Rotate $$$\left(2 \sqrt{2}, \frac{5 \sqrt{2}}{4}\right)$$$ by $$$45^{\circ}$$$ counterclockwise around $$$\left(0, 0\right)$$$

Rotate $$$\left(2 \sqrt{2}, \frac{5 \sqrt{2}}{4}\right)$$$ by the angle $$$45^{\circ}$$$ counterclockwise around $$$\left(0, 0\right)$$$.

Rotation of a point $$$\left(x, y\right)$$$ around the origin by the angle $$$\theta$$$ counterclockwise will give a new point $$$\left(x \cos{\left(\theta \right)} - y \sin{\left(\theta \right)}, x \sin{\left(\theta \right)} + y \cos{\left(\theta \right)}\right)$$$.

In our case, $$$x = 2 \sqrt{2}$$$, $$$y = \frac{5 \sqrt{2}}{4}$$$, and $$$\theta = 45^{\circ}$$$.

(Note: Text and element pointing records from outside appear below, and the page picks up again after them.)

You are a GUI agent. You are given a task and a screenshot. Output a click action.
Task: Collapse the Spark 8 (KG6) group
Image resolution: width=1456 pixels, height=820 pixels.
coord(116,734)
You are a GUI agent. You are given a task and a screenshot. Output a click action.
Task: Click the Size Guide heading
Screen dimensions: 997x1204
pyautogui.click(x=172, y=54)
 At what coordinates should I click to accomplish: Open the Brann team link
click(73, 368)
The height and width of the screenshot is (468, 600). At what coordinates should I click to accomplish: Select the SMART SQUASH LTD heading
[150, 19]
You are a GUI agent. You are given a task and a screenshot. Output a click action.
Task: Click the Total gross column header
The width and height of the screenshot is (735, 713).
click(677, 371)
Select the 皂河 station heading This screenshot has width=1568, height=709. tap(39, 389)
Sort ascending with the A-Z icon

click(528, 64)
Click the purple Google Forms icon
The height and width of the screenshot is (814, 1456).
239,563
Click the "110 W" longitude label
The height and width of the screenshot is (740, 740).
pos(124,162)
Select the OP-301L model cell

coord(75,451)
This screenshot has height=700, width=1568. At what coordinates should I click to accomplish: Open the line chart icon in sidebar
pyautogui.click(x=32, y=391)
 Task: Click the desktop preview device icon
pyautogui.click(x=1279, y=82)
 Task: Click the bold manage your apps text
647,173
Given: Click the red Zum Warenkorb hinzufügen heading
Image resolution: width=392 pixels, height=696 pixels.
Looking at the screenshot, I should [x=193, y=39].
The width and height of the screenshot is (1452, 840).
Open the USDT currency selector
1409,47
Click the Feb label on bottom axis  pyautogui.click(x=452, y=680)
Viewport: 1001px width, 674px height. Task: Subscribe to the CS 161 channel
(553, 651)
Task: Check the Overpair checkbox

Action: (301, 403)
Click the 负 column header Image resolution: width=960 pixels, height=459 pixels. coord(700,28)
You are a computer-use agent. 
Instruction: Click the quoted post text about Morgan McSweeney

Therefore, the new point is $$$\left(2 \sqrt{2} \cos{\left(45^{\circ} \right)} - \frac{5 \sqrt{2}}{4} \sin{\left(45^{\circ} \right)}, 2 \sqrt{2} \sin{\left(45^{\circ} \right)} + \frac{5 \sqrt{2}}{4} \cos{\left(45^{\circ} \right)}\right) = \left(\frac{3}{4}, \frac{13}{4}\right).$$$

The new point is $$$\left(\frac{3}{4}, \frac{13}{4}\right) = \left(0.75, 3.25\right)$$$A.